Return every line below in which "computer" appears.

***** Data supplied *****

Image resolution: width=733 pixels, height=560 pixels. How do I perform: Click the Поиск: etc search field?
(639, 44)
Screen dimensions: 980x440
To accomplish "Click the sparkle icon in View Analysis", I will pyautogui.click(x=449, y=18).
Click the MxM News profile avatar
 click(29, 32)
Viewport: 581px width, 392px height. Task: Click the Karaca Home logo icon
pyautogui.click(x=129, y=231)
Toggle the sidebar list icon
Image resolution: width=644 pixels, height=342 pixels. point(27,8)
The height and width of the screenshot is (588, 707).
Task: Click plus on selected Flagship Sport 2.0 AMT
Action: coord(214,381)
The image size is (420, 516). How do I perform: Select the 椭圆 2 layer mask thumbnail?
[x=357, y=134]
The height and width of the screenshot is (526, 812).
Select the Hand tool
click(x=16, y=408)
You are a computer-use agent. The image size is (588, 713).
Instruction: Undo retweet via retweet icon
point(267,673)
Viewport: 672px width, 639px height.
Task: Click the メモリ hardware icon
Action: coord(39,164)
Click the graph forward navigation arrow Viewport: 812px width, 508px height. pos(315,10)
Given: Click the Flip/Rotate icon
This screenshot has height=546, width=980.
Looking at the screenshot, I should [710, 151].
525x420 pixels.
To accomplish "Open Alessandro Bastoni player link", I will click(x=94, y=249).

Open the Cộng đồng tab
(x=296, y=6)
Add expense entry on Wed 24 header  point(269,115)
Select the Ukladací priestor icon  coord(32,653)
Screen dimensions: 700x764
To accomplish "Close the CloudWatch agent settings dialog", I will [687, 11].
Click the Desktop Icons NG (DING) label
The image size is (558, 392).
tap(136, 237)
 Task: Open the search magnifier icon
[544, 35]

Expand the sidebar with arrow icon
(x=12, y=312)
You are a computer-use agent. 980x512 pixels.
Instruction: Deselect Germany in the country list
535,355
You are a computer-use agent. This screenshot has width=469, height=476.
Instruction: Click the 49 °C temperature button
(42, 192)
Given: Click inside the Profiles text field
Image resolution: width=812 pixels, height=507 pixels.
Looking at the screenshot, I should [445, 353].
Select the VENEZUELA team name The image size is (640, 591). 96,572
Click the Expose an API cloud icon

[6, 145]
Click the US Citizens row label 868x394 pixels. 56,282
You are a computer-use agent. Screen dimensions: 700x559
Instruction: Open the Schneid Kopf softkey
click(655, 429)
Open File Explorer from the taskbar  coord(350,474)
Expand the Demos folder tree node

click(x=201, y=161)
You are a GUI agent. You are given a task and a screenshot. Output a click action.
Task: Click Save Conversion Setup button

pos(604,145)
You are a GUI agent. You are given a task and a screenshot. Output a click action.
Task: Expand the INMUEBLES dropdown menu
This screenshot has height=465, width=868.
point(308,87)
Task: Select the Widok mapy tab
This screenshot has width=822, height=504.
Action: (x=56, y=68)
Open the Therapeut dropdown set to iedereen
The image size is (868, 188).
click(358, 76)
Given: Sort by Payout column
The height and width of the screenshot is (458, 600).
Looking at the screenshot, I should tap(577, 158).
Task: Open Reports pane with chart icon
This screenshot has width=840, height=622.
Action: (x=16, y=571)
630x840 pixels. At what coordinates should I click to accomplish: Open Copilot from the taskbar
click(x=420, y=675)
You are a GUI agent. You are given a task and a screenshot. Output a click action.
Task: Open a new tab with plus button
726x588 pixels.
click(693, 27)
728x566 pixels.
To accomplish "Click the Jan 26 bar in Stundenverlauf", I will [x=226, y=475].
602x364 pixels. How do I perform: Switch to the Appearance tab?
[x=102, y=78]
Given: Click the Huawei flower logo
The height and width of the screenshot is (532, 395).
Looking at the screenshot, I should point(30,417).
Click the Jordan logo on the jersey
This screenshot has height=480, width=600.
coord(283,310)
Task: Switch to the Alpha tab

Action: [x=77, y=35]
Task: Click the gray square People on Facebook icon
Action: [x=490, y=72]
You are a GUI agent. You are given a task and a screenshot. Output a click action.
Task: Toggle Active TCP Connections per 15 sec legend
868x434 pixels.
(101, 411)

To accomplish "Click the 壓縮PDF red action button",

*****

_Answer space_
You are a computer-use agent. The image size is (588, 713).
You are a computer-use agent. 980x512 pixels.
You are a computer-use agent. This screenshot has width=469, height=476.
You are a computer-use agent. Screen dimensions: 700x559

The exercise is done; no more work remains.